Work task A
Answer these from the variant-calling post:
(i) Which tool sorts the lines in each library?
(ii) How many samples does the loop process?
(iii) What depth and mapping-quality thresholds does the vcffilter step apply?
Work task B
List every samtools subcommand that appears in the commands of the variant-calling post.
Work task C
Repeat the stretch of the variant-calling post from "(2) Use cutadapt" through "name of samples." without any changes.

Text excerpt
--- START ---
Hi everyone,
I am doing some variant calling before QTL mapping, but I found there is extremely high missing rate in my genotype table. I hope someone can help me.The below picture is my result. I processed the data in my conda environment.
Here is my pipeline:
(1) Use axe-demux to sort out my lines in each library.
(2) Use cutadapt to trim adapter with phreq score<28 and filter minimum sequence length <20:
cutadapt -j 4 -q 28 $DATADIR/$line.fastq.gz -m 20 -o $OUTDIR/$line.trim.fastq.gz -a AGATCGGAAGAG
I write a loop to deal with these 96 samples, so the $line is name of samples.
(3) Use bowtie2/samtools/bcftools to do variant calling. I run a similar loop here.
bowtie2 -p 8 -x $DATADIR/ind/BTx623 -U $WORKDIR/$line.trim.fastq.gz -S $OUTDIR/bt2/$line.bt2.sam
samtools view -b -T $REF $OUTDIR/bt2/$line.bt2.sam -o $OUTDIR/bt2/$line.bt2.bam
samtools sort -o $OUTDIR/sorted/$line.sorted.bam $OUTDIR/bt2/$line.bt2.bam
samtools index $OUTDIR/sorted/$line.sorted.bam
bcftools mpileup -Ou -f $DATADIR/Sbicolor_454_v3.0.1.fa -o $OUTDIR/mpileup/$line.mpileup.bcf \
$OUTDIR/sorted/$line.sorted.bam
bcftools call -m -v -Ov -o $OUTDIR/call/$line.call.vcf $OUTDIR/mpileup/$line.mpileup.bcf
(4) Use vcffilter of vcflib to filter the variant (depth>15, mapping quality>20), then sort the variant as tassel request. I run a similar loop here.
--- END ---
Dataset records
--- START ---
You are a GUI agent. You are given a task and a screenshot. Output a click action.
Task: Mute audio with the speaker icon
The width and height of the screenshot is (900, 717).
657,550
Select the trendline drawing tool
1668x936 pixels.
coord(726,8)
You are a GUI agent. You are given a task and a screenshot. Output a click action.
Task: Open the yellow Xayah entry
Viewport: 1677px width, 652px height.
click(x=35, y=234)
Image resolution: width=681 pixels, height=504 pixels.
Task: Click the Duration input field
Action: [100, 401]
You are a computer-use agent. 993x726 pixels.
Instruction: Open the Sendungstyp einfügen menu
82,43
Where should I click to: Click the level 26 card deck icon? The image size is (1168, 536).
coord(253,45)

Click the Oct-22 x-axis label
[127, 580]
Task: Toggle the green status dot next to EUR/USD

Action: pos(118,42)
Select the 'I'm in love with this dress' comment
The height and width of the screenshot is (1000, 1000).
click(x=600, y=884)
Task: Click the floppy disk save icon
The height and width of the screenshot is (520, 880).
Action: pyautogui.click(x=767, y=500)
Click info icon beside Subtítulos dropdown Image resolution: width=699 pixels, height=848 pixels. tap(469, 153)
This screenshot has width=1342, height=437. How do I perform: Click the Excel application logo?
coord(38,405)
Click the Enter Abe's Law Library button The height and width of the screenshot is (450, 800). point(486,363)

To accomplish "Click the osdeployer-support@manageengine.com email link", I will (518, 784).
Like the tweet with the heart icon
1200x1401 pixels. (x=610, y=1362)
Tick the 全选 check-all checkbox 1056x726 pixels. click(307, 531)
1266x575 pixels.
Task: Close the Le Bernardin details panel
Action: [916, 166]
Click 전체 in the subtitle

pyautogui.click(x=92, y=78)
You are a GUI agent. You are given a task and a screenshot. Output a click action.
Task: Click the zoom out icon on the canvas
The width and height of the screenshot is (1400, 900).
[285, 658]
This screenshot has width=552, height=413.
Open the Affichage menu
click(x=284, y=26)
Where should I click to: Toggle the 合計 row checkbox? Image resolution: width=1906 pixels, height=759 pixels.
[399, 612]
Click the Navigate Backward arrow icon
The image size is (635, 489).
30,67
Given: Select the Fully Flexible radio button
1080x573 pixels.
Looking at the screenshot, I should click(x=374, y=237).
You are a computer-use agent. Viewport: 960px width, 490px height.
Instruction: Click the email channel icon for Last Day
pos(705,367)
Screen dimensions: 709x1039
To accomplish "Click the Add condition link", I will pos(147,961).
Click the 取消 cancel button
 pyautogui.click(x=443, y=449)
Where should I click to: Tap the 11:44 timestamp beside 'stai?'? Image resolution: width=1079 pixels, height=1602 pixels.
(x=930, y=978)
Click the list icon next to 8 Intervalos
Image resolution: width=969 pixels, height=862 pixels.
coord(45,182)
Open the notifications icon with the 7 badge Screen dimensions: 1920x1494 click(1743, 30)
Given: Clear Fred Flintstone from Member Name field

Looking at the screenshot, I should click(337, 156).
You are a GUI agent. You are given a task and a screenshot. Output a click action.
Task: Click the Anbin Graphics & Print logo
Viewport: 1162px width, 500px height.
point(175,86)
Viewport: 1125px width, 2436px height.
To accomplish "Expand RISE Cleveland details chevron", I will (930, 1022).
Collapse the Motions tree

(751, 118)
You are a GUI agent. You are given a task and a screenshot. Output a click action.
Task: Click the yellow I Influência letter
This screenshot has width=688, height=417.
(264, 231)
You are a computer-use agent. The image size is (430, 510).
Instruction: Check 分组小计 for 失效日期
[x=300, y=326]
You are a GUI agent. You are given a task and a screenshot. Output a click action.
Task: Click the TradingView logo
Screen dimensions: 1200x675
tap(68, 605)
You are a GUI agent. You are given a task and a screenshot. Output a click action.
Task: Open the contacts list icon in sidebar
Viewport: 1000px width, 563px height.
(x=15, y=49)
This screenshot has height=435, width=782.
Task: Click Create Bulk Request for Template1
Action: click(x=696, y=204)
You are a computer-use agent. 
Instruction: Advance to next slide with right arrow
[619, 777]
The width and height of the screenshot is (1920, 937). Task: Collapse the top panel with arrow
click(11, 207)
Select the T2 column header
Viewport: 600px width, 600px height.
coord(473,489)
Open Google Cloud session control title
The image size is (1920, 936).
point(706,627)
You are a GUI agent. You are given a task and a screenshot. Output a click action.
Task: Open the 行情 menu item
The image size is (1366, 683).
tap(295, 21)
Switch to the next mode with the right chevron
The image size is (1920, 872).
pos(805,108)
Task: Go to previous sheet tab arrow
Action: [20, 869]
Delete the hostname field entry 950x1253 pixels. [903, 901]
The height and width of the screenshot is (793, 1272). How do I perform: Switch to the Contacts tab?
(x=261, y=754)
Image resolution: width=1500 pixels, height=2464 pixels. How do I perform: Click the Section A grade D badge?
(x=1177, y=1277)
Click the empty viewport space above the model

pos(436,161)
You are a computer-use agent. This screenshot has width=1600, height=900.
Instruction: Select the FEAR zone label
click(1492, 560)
--- END ---
Task result A
(i) axe-demux
(ii) 96
(iii) Depth greater than 15 and mapping quality greater than 20

Task result B
view, sort, index

Task result C
(2) Use cutadapt to trim adapter with phreq score<28 and filter minimum sequence length <20:
cutadapt -j 4 -q 28 $DATADIR/$line.fastq.gz -m 20 -o $OUTDIR/$line.trim.fastq.gz -a AGATCGGAAGAG
I write a loop to deal with these 96 samples, so the $line is name of samples.